A Coupled Electro-Chemical-Mechanical Multi-Scale Computational Framework for Simulation of Skeletal Muscles
- Author(s): Zhang, Yantao
- Advisor(s): Zhang, Yantao
- et al.
This work focuses on electro-chemical-mechanical multi-scale simulation of the excitation-contraction of skeletal muscle, including electro-chemical excitation process in the neural system which activates the contraction of muscle fibers, the combined effects of active fiber contraction and passive extracellular matrix (ECM) mechanical deformation, and their resulting force generation in the muscle components. In the neural systems, the Fitzhugh-Nagumo (FHN) equation is solved to simulate the propagation of neural signals (action potential) in neural trees and muscle fibers using multi-dimensional FHN discretizations. The calculated neural signal is consequently used as the input for the calcium dynamics model, which describes the chemical processes in the muscle fibers. Based on the calculated calcium concentration, the activation distribution in the muscle tissue is then obtained, which determines the active force muscle fiber can generate voluntarily. To study the mechanics associated with the composition of muscle fibers and ECM, the microstructure of skeletal muscle is reconstructed from images, from which the homogenized material property in the continuum level is calculated. By varying the microstructure model, their morphological effect on the muscle performance is studied and compared with experimental observation.

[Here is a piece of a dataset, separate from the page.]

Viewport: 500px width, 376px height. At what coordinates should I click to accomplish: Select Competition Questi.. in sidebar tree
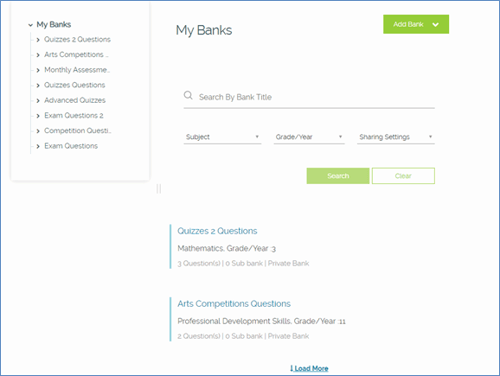point(78,131)
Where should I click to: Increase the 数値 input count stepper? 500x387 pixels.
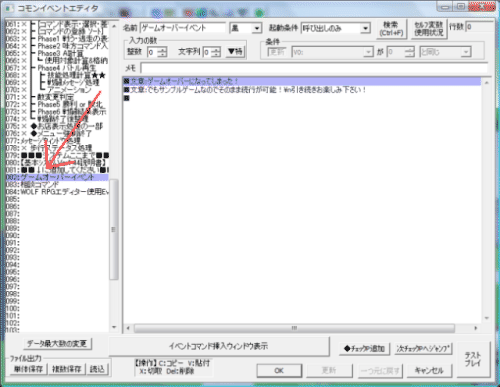pos(162,50)
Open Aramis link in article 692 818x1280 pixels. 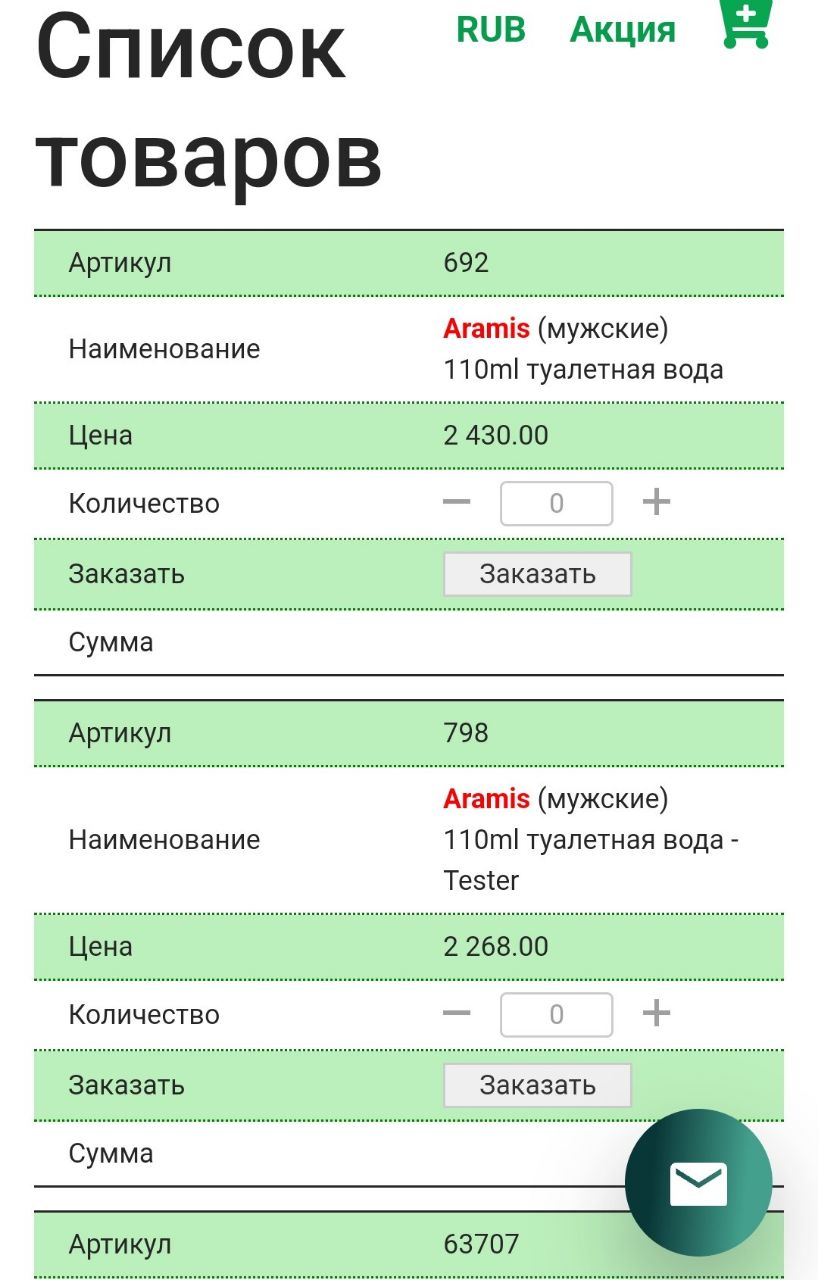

Computationally, the physiological models in excitation dynamics are solved by finite difference methods, and their accuracy, efficiency and stability conditions are studied respectively. For the cellular and component scale models, the 3-dimensional reproducing kernel particle method (RKPM) together with stabilized conforming nodal integration are employed. The simulation models are constructed based on medical images, where the pixel points are directly used as meshfree nodes. This computational model has been used to investigate the source of reduced force generation associated with ageing or diseases within muscles due to the malfunctioning in the subscale units. Through the proposed computational models, this research demonstrates how the stiffened connective tissue reduces force generation and how the frequency of neural stimulation affects force generation in the skeletal muscle.